PRAJURU Adat di Bali mengikuti Wimbakara (Lomba) Sambrama Wacana (sambutan) dalam ajang Bulan Bahasa Bali (BBB) VII tahun 2025. Lomba yang disambut antusias oleh masyarakat Bali itu berlangsung di Kalangan Ayodya, Taman Budaya Provinsi Bali, Kamis 20 Pebruari 2025.
Ada sebanyak 9 peserta, merupakan perwakilan dari kabupaten dan kota di Bali yang saling adu kepiawaiannya dalam memberikan sambutan berbehasa Bali itu. Meski semuanya tampil maksimal, namun dewan juri tetap saja menyaksikan kekurangan diantara peserta itu.
Para peserta tampil secara bergiliran di atas stage dan disaksikan oleh penonton yang duduk di samping kanan, kiri serta didepan stage. Kata-katanya tegas, dan penuh makna. Vokalnya terkadang besar, kecil dan halus mirip seorang dalang tana wayang.

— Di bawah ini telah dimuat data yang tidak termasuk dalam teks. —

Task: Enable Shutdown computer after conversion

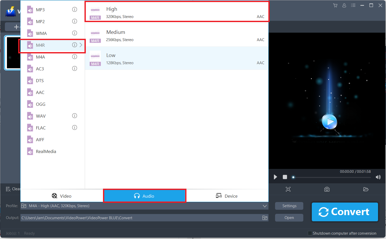Action: point(310,233)
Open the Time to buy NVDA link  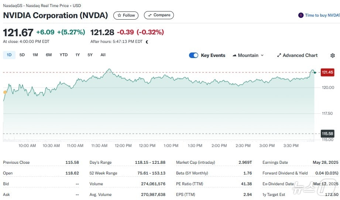coord(322,15)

Kata-katanya tegas, terkadang santai dan akrab untuk menarik perhatian penonton. Mereka terkadang berbicara diikuti dengan gestur tubuh. Mereka, tak hanya memberikan tuntunan, tetapi juga menjadi tontonan yang memberikan hiburan yang sarat dengan nilai-nilai.

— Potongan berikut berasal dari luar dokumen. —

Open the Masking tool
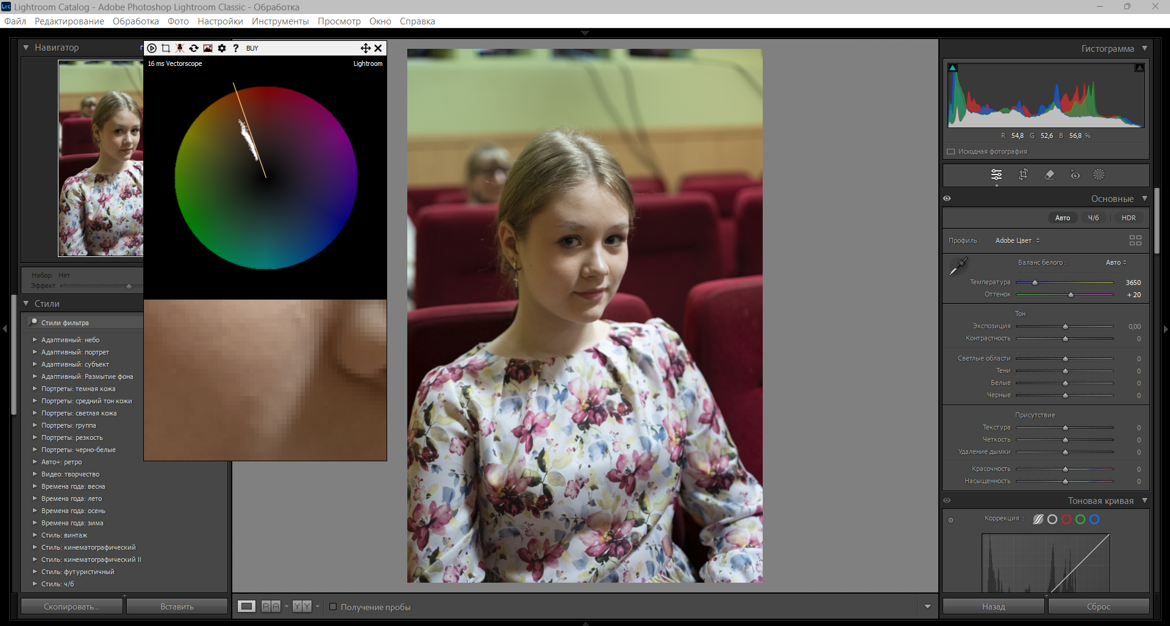 point(1099,175)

Peserta undi 3, yakni Bendesa Adat Sesetan, I Made Yoga Karisma yang mampu membius penonton yang hadir. Seorang Pegawai Negeri Sipil (PNS) ini benar-benar menguasa materi. Ia mirip seorang dalang yang memaparkan kata-kata yang penuh makna.
Bendeda Adat Sesetan ini memiliki kemampuan untuk menarik perhatian penonton. Maka itu, I Made Yoga Karisma yang merupakan duta Kota Denpasar dipilih ketiga dewan juri sebagai pemenang Juara I.
Sementara juara II diberikan kepada Bendesa Adat Peliatan, Ubud, Cokorda Putra Wisnu Wardana sebagai duta Kabupaten Gianyar. Sedangkan I Kadek Senimayura, Bendesa Adat Poh Bergong duta Kabupaten Buleleng sebagai juara 3.
- BACA JUGA:
“Lomba ini menjadi tolak ukur bagi para Prajuru Adat di dalam mensosialisasikan bahasa Bali di masyarakat. Para Bendesa Adat ini menjadi tauladan di desanya untuk melestarikan ajaara, sastra dan bahads Bali,” kata Bendesa Adat Sesetan, Yoga Karisma senang.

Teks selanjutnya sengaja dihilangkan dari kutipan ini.